= Maria Katinari =

Greek actress, singer, and lyricist

Maria Katinari (Μαρία Κατινάρη) is a Greek actress, singer, and lyricist. She was born in Chania on Crete as the oldest daughter of Antonios Katinaris.

==Early years==
Due to her father being a well-known, very successful composer and a highly gifted Bouzouki-soloist and her mother Maria Rippi being a singer from a musical family, Katinari got early-stage experience.

In a short phase of her juvenile rebellion against the rembetiko tradition of the family, she joined a rock music group at the age of 13. Three years later, she began to travel during school-holidays as a singer through Europe.

She performed live at clubs in the Netherlands, England and Germany. In Paris she studied kinesiology and dance, whereby she financed her studies and living costs with her music.
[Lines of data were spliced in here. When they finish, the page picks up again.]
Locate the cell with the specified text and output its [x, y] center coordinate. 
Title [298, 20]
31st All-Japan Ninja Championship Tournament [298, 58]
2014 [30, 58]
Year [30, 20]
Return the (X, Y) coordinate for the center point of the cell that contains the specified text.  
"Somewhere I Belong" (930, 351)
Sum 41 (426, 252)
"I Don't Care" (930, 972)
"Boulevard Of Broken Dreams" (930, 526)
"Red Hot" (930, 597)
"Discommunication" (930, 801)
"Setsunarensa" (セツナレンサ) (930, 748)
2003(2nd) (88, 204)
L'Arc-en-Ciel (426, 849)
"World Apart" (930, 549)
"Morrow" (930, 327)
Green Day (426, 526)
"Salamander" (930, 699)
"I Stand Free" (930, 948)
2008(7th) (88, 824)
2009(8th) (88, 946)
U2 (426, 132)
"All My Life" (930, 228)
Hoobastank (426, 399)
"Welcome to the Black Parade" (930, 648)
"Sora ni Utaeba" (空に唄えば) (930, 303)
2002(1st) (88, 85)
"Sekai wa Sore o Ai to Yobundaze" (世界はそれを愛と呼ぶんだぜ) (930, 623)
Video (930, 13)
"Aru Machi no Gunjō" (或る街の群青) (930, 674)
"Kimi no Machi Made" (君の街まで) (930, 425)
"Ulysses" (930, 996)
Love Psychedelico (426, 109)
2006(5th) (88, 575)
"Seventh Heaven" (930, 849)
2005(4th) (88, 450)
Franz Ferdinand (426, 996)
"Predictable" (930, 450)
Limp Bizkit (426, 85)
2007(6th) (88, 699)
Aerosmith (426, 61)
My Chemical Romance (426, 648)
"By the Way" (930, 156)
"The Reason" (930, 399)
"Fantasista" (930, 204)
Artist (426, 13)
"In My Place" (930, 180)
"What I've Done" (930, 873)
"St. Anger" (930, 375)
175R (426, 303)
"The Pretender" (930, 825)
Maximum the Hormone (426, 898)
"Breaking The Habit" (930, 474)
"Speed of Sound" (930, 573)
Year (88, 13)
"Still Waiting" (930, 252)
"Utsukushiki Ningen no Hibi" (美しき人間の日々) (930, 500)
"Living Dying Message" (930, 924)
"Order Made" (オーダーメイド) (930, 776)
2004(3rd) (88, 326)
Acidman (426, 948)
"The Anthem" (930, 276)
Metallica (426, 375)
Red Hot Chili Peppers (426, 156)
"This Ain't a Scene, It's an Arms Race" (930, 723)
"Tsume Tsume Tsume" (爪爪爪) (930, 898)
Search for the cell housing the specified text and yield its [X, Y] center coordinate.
Back in Athens, she took acting classes, studied classical and jazz dance. After some success as an actress on Athens' stages, her restless soul drove her to Cairo, where she studied classical and traditional Arab music and succeeded also interpreting Arab music.

==Musical work==
Maria Katinari is particularly well known in Greece for her live concerts and television appearances. Their discography is limited so far to three personal albums. Beyond them she took part in successful music productions.

In 2006, she announced a new album with recompilations of Antonios Katinaris' well-known songs.

She has worked on Greek Live music stages with well-known Greek artists like Stratos Dionysiou, George Zambetas, Dimitris Mitropanos, Giannis Parios, Panos Gavalas, Poly Panou, Kaiti Grey, Rita Sakellariou, Anna Vissi, Babis Goles, Georgios Ksintaris, Babis Tsertos, Antonis Repanis and others. With the musical direction of Vasilis Dimitriou and the National Orchestra of Greek Music by Stavros Xarhakos, she also took a successful concert journey through Greece. She worked on several extremely successful music productions well-known Greek artists with hits.

Her success CD appeared in the label M.B.I. "If I a were a man" ("Αν ήμουν άντρας") deals with the deliberated women of the time between world wars in music apart. The increasing influence of the women on the society, in combination with the influence of Asia Minor's refugees is told with a contemporary Rembetiko music journey.